> _GOAL OF THE EXERCISE_
Line by line, print the records exactly.

%%

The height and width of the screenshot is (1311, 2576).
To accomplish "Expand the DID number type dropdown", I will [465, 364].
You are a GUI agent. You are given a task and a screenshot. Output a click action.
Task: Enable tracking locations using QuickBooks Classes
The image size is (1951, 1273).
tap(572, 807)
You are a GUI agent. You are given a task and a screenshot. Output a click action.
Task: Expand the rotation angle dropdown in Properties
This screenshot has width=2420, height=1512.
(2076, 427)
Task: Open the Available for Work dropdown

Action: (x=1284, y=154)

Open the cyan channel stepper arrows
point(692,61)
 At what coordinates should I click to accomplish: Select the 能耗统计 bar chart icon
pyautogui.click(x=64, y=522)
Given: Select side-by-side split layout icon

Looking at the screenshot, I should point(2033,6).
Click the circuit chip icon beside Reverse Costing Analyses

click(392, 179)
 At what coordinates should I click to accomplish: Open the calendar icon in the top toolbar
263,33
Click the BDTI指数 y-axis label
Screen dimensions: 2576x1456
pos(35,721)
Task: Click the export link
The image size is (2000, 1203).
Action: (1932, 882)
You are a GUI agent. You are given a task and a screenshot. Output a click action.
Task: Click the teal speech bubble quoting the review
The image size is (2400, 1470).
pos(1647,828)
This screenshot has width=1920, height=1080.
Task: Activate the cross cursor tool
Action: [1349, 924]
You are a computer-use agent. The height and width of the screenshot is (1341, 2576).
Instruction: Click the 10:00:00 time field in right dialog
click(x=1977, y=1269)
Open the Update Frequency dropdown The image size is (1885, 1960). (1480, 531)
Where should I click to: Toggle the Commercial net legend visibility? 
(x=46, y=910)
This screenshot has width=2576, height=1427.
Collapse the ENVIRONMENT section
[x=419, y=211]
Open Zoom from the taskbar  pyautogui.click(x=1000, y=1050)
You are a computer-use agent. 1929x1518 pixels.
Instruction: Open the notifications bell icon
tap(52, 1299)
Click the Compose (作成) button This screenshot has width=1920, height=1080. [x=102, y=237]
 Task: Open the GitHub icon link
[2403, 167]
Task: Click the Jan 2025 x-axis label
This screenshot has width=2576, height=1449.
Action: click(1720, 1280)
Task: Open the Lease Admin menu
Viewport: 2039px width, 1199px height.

%%

> _THE ANSWER_
The height and width of the screenshot is (1311, 2576).
To accomplish "Expand the DID number type dropdown", I will [465, 364].
You are a GUI agent. You are given a task and a screenshot. Output a click action.
Task: Enable tracking locations using QuickBooks Classes
The image size is (1951, 1273).
tap(572, 807)
You are a GUI agent. You are given a task and a screenshot. Output a click action.
Task: Expand the rotation angle dropdown in Properties
This screenshot has width=2420, height=1512.
(2076, 427)
Task: Open the Available for Work dropdown

Action: (x=1284, y=154)

Open the cyan channel stepper arrows
point(692,61)
 At what coordinates should I click to accomplish: Select the 能耗统计 bar chart icon
pyautogui.click(x=64, y=522)
Given: Select side-by-side split layout icon

Looking at the screenshot, I should point(2033,6).
Click the circuit chip icon beside Reverse Costing Analyses

click(392, 179)
 At what coordinates should I click to accomplish: Open the calendar icon in the top toolbar
263,33
Click the BDTI指数 y-axis label
Screen dimensions: 2576x1456
pos(35,721)
Task: Click the export link
The image size is (2000, 1203).
Action: (1932, 882)
You are a GUI agent. You are given a task and a screenshot. Output a click action.
Task: Click the teal speech bubble quoting the review
The image size is (2400, 1470).
pos(1647,828)
This screenshot has width=1920, height=1080.
Task: Activate the cross cursor tool
Action: [1349, 924]
You are a computer-use agent. The height and width of the screenshot is (1341, 2576).
Instruction: Click the 10:00:00 time field in right dialog
click(x=1977, y=1269)
Open the Update Frequency dropdown The image size is (1885, 1960). (1480, 531)
Where should I click to: Toggle the Commercial net legend visibility? 
(x=46, y=910)
This screenshot has width=2576, height=1427.
Collapse the ENVIRONMENT section
[x=419, y=211]
Open Zoom from the taskbar  pyautogui.click(x=1000, y=1050)
You are a computer-use agent. 1929x1518 pixels.
Instruction: Open the notifications bell icon
tap(52, 1299)
Click the Compose (作成) button This screenshot has width=1920, height=1080. [x=102, y=237]
 Task: Open the GitHub icon link
[2403, 167]
Task: Click the Jan 2025 x-axis label
This screenshot has width=2576, height=1449.
Action: click(1720, 1280)
Task: Open the Lease Admin menu
Viewport: 2039px width, 1199px height.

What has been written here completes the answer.